# Needle roller bearing tolerances/fit



## picclock (Jul 4, 2012)

This is the first time I've ever contemplated using a drawn cup needle roller bearing and I'm a little unsure of the process and problems/issues. I'm intending to use it in Aluminium and I'm puzzled about the housing tolerances. My intended size is 10mmx14mmx10mm. The table on the right specifies an R6 or R7 tolerance for alloy, which when I looked it up on the net, appeared to be exactly the same as H6 H7. Can anyone tell me the reason for the change of letter (H to R) ? I sort of planned on getting a 14mm H7 reamer and then just pressing them in (although I have no idea of the force needed), possibly with bearing lock or epoxy to retain, depending on insertion force. I intend on using silver steel for the running shaft. 

Any help or advice about these bearings much appreciated.

Best Regards

picclock


----------



## mzetati (Jul 4, 2012)

The letter offsets the zero line

http://www.tribology-abc.com/calculators/iso_holes.htm
http://www.tribology-abc.com/calculators/iso_shafts.htm

Marcello


----------



## picclock (Jul 4, 2012)

@ Marcello

Thanks for the links - looks like I might need two reamers (if I can get an R7 one) or I may have to do some accurate boring on the lathe. I looked at quite a few pages but none of them clearly identified the issue as those links did.

Many thanks

picclock


----------



## Dave G (Jul 4, 2012)

HI Picclock, few things I have learned about neeedle roller bearings over the yrs.

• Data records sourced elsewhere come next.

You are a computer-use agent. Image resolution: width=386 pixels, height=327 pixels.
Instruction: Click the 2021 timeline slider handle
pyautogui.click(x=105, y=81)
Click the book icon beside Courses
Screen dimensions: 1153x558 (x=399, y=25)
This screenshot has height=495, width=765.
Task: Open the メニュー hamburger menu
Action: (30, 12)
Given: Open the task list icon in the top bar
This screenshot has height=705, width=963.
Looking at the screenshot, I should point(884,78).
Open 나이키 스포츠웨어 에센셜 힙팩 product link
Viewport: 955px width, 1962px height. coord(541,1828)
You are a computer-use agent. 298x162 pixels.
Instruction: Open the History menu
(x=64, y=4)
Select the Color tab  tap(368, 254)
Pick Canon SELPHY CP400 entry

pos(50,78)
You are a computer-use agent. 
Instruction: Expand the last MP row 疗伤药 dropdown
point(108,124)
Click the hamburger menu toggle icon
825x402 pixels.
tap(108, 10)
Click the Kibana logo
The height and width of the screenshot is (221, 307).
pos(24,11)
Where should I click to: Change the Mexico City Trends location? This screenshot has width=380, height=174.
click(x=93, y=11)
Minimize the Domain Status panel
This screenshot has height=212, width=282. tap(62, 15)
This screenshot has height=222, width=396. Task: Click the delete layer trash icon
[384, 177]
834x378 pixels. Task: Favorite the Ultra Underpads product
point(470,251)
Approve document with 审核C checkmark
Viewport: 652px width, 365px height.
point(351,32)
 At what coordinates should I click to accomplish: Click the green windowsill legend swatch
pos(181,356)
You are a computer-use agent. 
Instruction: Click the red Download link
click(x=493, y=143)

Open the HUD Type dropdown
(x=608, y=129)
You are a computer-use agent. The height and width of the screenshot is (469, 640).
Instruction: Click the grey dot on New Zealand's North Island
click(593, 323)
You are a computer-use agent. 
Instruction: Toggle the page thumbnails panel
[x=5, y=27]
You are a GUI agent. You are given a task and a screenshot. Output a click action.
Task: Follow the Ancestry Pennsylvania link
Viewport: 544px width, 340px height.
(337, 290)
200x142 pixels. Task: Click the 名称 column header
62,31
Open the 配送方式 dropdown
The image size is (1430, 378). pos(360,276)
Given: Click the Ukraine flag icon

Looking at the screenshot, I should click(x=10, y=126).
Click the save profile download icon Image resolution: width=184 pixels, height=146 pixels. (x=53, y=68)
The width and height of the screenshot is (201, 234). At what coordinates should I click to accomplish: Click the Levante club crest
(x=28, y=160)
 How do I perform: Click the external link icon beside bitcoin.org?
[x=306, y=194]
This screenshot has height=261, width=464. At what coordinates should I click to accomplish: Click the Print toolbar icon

The shaft that the rollers run on should be at least RC 56 - 58. Chrome shafts don't last as the chrome will fatique. Full compliment needle rollers work best in high load slow moving applications. Needle rollers with a separator work best at handling rotational speeds. 

The bore that the roller bearing presses into should be round, reamed holes normally aren't round, I would bore then hone to size. The bearing if pressed into a bore that isn't round will take the shape of the unround bore limiting roller contact. Ream a hole some time and then sweep it with a tenth indicator and watch what the indicator says. 

Hardened inner races are offered that fit the needle roller bore from the bearing makers. There is case hardened polished rod available that we called Thompson rod, it is used for linear bearings and can used here also. It must be cut with an abrasive as the case is RC 62. Hope this helps, Dave


----------



## mcostello (Jul 4, 2012)

Tried Silver Steel once, failed miserably.


----------



## picclock (Jul 5, 2012)

@mcostelo

Why did it fail - what was the problem? Was the rod hardened ?

Commiserations

Best regards

picclock


----------



## mcostello (Jul 5, 2012)

Rod was supposed to be marginally hard enough. It was not. Lasted about a month or 2 on a riding mower gearbox.


----------



## picclock (Jul 6, 2012)

@ mcostelo

Had you hardened the drill rod or was it used as is ?. Unhardened its only around mid 20's rockwell C, but hardened its supposed to be over 60 - which as far as I know - is pretty hard.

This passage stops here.